William Allen High School was established in 1858 by R. W. McAlpine, who took a group of 14 older students to the Garber-Horne Building, formerly the home of the North American Homeopathic School of Healing Arts at South Penn Street, near the present Allentown School District administration building.
This was the beginning of what was then called Allentown High School, a name it retained until 1858. Primary and secondary education originally were both taught in the school. The first class was fourteen pupils, equally divided by boys and girls.

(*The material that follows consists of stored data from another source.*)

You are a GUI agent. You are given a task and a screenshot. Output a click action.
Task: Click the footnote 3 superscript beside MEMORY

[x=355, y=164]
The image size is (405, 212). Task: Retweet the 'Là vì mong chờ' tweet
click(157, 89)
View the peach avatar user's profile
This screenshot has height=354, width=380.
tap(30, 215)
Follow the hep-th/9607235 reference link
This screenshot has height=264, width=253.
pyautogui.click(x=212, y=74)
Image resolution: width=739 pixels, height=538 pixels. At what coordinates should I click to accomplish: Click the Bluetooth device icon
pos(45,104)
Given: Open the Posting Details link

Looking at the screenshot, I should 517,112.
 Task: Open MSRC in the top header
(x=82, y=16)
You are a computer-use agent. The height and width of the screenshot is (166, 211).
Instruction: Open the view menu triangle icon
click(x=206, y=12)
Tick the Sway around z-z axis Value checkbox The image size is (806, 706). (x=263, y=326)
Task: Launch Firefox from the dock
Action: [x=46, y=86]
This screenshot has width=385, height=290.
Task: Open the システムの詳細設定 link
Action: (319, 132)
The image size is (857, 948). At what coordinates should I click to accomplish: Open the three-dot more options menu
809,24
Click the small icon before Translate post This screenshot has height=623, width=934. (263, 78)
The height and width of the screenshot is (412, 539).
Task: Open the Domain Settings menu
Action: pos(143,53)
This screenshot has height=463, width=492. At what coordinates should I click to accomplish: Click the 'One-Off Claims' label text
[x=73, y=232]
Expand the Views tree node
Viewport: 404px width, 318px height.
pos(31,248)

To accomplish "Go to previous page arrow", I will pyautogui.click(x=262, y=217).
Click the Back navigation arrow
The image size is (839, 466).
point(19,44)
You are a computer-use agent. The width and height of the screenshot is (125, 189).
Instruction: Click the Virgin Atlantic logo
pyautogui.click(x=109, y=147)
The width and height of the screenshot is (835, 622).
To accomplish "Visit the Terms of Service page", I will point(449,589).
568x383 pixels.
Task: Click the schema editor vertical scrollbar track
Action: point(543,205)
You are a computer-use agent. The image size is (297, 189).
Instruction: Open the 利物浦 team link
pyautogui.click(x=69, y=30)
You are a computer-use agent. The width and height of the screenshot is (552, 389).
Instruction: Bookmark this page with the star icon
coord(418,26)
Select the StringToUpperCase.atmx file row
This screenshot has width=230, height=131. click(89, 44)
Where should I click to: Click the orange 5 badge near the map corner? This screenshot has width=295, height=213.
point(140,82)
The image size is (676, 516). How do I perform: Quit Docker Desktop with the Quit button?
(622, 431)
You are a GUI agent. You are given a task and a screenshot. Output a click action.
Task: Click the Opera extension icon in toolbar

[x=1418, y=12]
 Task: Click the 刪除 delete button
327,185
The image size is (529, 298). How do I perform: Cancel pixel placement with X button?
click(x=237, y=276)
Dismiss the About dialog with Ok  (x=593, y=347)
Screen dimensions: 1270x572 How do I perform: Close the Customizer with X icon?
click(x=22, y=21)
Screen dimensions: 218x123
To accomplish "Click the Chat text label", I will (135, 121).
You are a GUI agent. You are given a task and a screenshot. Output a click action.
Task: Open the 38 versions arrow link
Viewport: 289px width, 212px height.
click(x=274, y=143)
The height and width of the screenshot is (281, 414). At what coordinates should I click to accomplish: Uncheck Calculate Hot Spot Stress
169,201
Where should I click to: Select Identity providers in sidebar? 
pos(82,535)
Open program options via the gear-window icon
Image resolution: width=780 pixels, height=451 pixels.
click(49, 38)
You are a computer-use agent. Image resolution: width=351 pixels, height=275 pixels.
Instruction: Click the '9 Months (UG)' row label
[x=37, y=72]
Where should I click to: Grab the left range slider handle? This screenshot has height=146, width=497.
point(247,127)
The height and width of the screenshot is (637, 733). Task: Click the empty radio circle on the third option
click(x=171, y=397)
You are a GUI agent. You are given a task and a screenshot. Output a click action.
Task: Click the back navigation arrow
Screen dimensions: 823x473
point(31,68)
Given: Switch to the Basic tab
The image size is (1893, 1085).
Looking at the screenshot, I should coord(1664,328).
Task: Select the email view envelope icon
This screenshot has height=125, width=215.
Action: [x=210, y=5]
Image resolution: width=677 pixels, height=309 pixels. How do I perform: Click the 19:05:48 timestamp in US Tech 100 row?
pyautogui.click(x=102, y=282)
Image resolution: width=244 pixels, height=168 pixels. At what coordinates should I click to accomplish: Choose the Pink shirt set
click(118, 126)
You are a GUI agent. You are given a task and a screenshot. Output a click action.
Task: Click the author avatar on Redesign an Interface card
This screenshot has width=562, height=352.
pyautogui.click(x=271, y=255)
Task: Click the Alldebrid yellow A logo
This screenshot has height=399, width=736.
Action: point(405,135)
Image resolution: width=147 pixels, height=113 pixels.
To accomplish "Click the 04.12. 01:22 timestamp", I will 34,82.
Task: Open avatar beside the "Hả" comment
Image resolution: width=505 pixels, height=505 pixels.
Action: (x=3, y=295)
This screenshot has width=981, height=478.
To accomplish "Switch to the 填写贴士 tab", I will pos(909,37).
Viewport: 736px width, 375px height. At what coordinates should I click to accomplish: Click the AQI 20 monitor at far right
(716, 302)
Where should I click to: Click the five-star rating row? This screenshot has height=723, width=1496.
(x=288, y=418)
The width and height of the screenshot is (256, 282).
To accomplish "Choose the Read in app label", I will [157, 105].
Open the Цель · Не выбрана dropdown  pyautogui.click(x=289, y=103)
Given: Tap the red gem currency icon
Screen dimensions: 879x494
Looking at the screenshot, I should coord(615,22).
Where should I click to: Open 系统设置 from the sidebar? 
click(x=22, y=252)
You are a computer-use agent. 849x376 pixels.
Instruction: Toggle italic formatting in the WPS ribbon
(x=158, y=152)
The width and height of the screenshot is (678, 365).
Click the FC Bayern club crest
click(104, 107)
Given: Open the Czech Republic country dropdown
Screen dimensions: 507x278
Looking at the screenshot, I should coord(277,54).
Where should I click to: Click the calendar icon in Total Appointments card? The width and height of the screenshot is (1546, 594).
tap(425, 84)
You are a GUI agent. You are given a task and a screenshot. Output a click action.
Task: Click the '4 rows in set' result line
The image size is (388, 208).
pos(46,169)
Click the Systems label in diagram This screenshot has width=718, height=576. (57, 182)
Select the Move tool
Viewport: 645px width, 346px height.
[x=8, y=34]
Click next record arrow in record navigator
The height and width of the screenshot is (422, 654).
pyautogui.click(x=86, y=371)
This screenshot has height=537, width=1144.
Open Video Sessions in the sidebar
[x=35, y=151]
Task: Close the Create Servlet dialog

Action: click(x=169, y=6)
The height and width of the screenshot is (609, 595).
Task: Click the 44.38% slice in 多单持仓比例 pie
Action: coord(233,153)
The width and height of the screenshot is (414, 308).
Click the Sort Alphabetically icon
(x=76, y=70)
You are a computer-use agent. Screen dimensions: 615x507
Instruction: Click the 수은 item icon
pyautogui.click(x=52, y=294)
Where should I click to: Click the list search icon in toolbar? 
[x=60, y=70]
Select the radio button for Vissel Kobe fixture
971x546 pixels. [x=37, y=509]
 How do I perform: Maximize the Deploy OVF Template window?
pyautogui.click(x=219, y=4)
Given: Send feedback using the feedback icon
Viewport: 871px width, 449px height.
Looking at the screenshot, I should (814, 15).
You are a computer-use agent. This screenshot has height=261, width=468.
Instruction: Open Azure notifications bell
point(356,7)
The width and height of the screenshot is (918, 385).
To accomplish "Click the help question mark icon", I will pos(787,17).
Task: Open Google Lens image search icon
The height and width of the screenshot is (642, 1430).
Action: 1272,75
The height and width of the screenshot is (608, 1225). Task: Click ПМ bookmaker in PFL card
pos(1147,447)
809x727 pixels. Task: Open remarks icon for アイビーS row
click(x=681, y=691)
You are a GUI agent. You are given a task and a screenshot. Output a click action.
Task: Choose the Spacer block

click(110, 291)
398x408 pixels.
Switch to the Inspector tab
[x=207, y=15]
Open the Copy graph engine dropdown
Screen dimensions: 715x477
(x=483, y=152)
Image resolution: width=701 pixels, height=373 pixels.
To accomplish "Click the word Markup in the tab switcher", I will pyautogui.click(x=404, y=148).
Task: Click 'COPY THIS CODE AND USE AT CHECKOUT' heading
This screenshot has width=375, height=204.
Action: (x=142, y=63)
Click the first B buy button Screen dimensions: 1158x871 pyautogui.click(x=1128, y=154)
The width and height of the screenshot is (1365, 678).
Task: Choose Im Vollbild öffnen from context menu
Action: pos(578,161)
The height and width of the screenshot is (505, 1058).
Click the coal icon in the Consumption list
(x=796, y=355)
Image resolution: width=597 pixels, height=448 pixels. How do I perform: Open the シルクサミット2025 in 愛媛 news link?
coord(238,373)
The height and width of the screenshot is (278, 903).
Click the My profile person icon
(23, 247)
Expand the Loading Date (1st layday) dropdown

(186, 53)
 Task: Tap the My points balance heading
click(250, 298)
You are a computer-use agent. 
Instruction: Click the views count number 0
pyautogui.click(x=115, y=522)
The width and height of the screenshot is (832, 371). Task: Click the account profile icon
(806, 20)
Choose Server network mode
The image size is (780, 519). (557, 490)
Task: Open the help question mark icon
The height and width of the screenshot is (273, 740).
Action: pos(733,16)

In 1859, a separate high school was established by a vote of 6 to 2, one for boys and one for girls. The second school was located at the Presbyterian Sunday School. Augustus Armagnac was named teacher for the male students, and Hannah L. Romig for the female students. The first commencement was held in May 1869 in the Presbyterian Church on N. 5th Street and included three students.

From 1859 to 1894, secondary school classes were held separately for boys and girls. The classes for boys were held in the Leh's store building on Hamilton Street, and the girl's classes were held in the Sunday School rooms of the First Presbyterian Church on N. 5th Street. Classes were transferred to the Fourth Ward Wolf Building from 1880 to 1894. In 1895, they were moved again to a new building built exclusively as a high school at the site of the "Old Central School" at Lumber and Turner streets, which became overcrowded with students.

===20th century===
In 1913, five rooms of the Herbst School Building were used for the freshman class of 1918.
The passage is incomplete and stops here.